[Start of Attachment]

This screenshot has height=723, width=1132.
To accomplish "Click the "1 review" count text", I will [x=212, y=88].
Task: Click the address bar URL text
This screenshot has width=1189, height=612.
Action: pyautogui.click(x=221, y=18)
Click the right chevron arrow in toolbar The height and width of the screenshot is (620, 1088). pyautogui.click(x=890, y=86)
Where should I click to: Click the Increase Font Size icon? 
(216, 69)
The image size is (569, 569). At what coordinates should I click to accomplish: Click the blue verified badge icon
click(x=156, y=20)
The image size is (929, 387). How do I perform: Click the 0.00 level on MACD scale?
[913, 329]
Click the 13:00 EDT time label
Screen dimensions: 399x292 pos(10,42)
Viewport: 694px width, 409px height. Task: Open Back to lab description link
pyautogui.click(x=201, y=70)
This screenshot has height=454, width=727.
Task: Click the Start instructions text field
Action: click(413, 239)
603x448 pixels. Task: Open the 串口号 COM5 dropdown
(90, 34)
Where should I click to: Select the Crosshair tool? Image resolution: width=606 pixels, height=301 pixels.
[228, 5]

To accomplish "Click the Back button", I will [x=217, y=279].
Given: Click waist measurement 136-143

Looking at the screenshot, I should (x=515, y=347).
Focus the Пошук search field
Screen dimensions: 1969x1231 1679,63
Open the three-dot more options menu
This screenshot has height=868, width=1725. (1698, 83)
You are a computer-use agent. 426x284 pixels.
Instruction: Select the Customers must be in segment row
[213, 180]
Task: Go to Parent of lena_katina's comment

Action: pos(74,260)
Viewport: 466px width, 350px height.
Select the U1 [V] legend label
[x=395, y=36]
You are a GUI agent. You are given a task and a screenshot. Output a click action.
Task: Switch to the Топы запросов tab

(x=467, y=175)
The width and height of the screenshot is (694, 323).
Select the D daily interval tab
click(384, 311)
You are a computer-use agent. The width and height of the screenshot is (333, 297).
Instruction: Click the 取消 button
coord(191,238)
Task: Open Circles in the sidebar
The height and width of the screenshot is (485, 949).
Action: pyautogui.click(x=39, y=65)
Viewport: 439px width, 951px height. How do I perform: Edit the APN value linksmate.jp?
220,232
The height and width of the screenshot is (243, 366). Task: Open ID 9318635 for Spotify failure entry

[End of Attachment]

Aim of the exercise: Repeat back all of the material, character for character.

Problem solution:
This screenshot has height=723, width=1132.
To accomplish "Click the "1 review" count text", I will [x=212, y=88].
Task: Click the address bar URL text
This screenshot has width=1189, height=612.
Action: pyautogui.click(x=221, y=18)
Click the right chevron arrow in toolbar The height and width of the screenshot is (620, 1088). pyautogui.click(x=890, y=86)
Where should I click to: Click the Increase Font Size icon? 
(216, 69)
The image size is (569, 569). At what coordinates should I click to accomplish: Click the blue verified badge icon
click(x=156, y=20)
The image size is (929, 387). How do I perform: Click the 0.00 level on MACD scale?
[913, 329]
Click the 13:00 EDT time label
Screen dimensions: 399x292 pos(10,42)
Viewport: 694px width, 409px height. Task: Open Back to lab description link
pyautogui.click(x=201, y=70)
This screenshot has height=454, width=727.
Task: Click the Start instructions text field
Action: click(413, 239)
603x448 pixels. Task: Open the 串口号 COM5 dropdown
(90, 34)
Where should I click to: Select the Crosshair tool? Image resolution: width=606 pixels, height=301 pixels.
[228, 5]

To accomplish "Click the Back button", I will [x=217, y=279].
Given: Click waist measurement 136-143

Looking at the screenshot, I should (x=515, y=347).
Focus the Пошук search field
Screen dimensions: 1969x1231 1679,63
Open the three-dot more options menu
This screenshot has height=868, width=1725. (1698, 83)
You are a computer-use agent. 426x284 pixels.
Instruction: Select the Customers must be in segment row
[213, 180]
Task: Go to Parent of lena_katina's comment

Action: pos(74,260)
Viewport: 466px width, 350px height.
Select the U1 [V] legend label
[x=395, y=36]
You are a GUI agent. You are given a task and a screenshot. Output a click action.
Task: Switch to the Топы запросов tab

(x=467, y=175)
The width and height of the screenshot is (694, 323).
Select the D daily interval tab
click(384, 311)
You are a computer-use agent. The width and height of the screenshot is (333, 297).
Instruction: Click the 取消 button
coord(191,238)
Task: Open Circles in the sidebar
The height and width of the screenshot is (485, 949).
Action: pyautogui.click(x=39, y=65)
Viewport: 439px width, 951px height. How do I perform: Edit the APN value linksmate.jp?
220,232
The height and width of the screenshot is (243, 366). Task: Open ID 9318635 for Spotify failure entry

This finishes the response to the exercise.